I remember one day, after receiving a disappointing rejection from a university course I was hoping to get into, I found myself lying in disbelief on the floor of my apartment. I can still feel the cold tiled floor supporting my weight as I stared at the white ceiling in the middle of the afternoon, utterly bewildered. 

It was around this time, I should add, that I felt for the first time true social anxiety. I struggled to meet people and make friends. All the people I knew and grew up with were a million miles away. I didn’t understand the culture in the U.K. a lot of my humour fell flat and I didn’t know how to talk to people or what to talk about. I started to carry a ball in the centre of my solar plexus that I now know unmistakably as anxious tension. 

So lying on the floor of my apartment in utter bewilderment I realise that I truly didn’t know what to do next. I went searching for something to cling to. Some kind of rock from which I could build a future. I didn’t know what it would be at the time, but what I found was meditation. More specifically, meditation via the Headspace app which I still use today. 
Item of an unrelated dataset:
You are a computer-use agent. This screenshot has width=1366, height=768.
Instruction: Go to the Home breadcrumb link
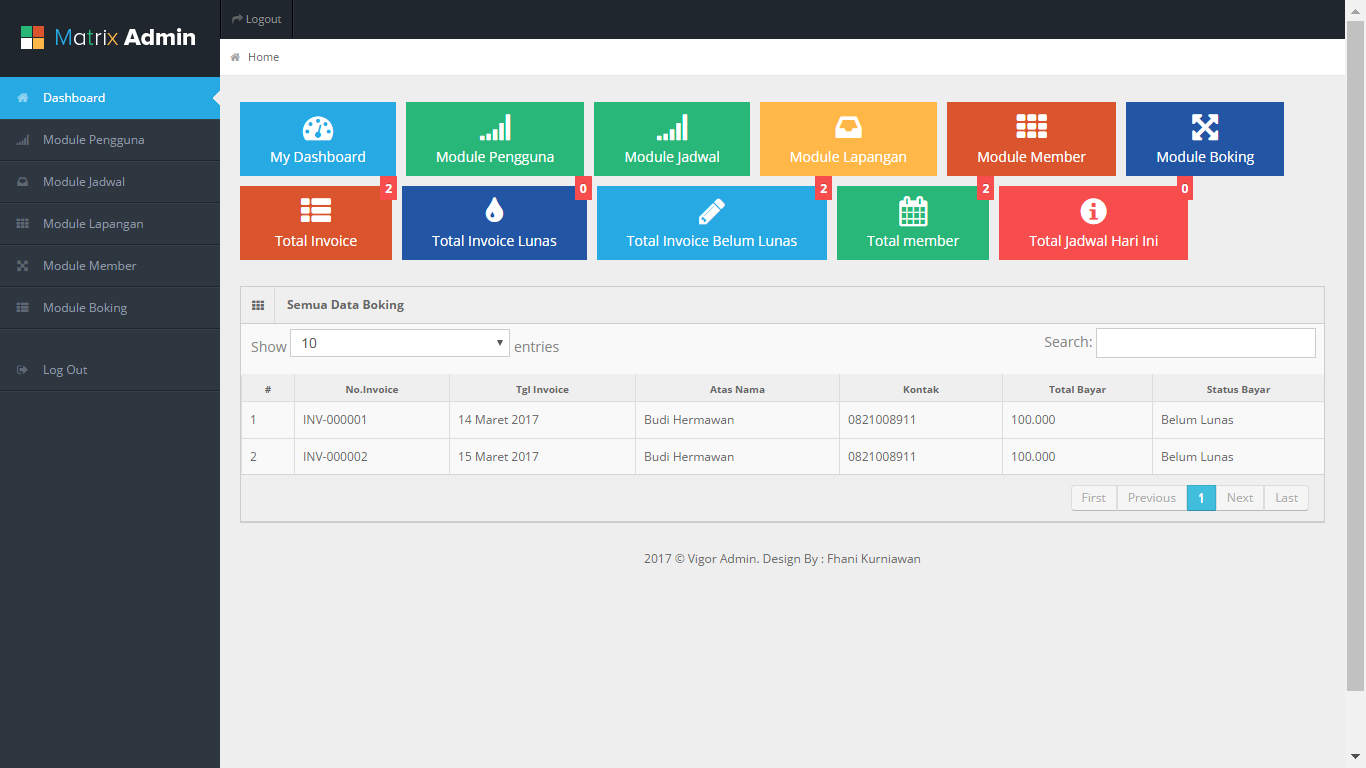[x=263, y=57]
Mediation gave me a way forward. In so much as it gave me an awareness of myself and the world around me that was deeper than I had ever previously experienced. It required two things of me, patience and discipline. It asked of me that I take 15 minutes out of my day, every day, and spend it focusing on my breath. Concentrating on the sensation of breathing in and out. Feeling my lungs fill with air and my muscles loosen from tension as I breathe out. Noticing thoughts when they arise in my mind but not trying to stop them or push them away but accepting them and bringing my attention back to my breath. 
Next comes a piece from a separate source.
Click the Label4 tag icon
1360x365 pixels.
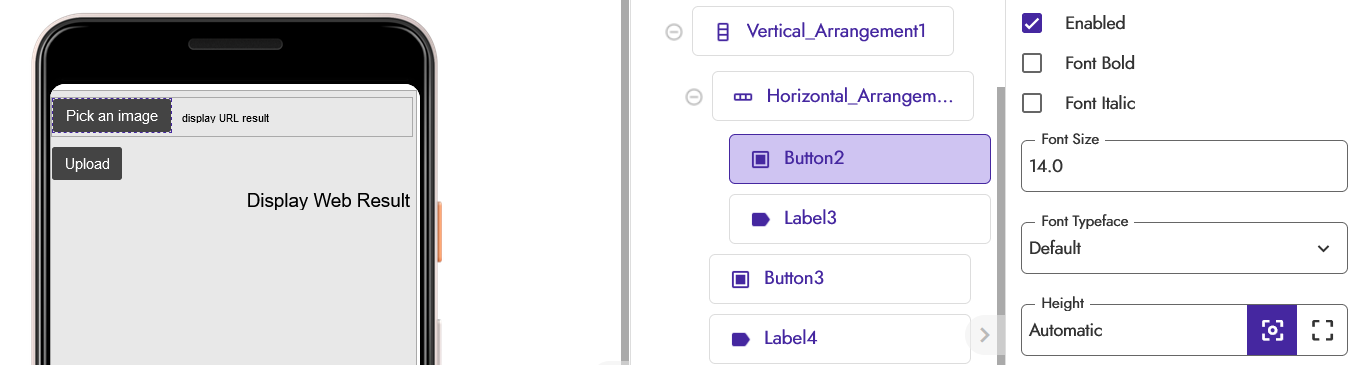[x=740, y=339]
In the weeks, months and years that followed I experienced the nature of my mind changing. I could see things in more detail and hear with greater clarity. Pieces of music I had heard a thousand times over seemed to me to be new and alive with variety I hadn’t previously noticed. I could focus easier on my work and felt less stressed about upcoming deadlines as well as felt calmer in relation to the important aspects of my life. 

Whereas before I would spend hours thinking about what I was doing wrong or how I could appear more socially acceptable I now started to feel comfortable in who I was and more interested in things outside of myself. That awful ball of tension that I carried in my stomach loosened and eventually disappeared entirely. Now when I feel it I know it’s in reaction to something that is making me anxious. I become aware of what is provoking that feeling and I can sit with it in the knowledge that it will pass. 

So many things in my life improved as a result of being able to recognise the world around me and the world inside me. By having a greater awareness of the things that were making me feel uncomfortable those stresses were lessened and my overall happiness improved. This was the gift that mediation brought to my life.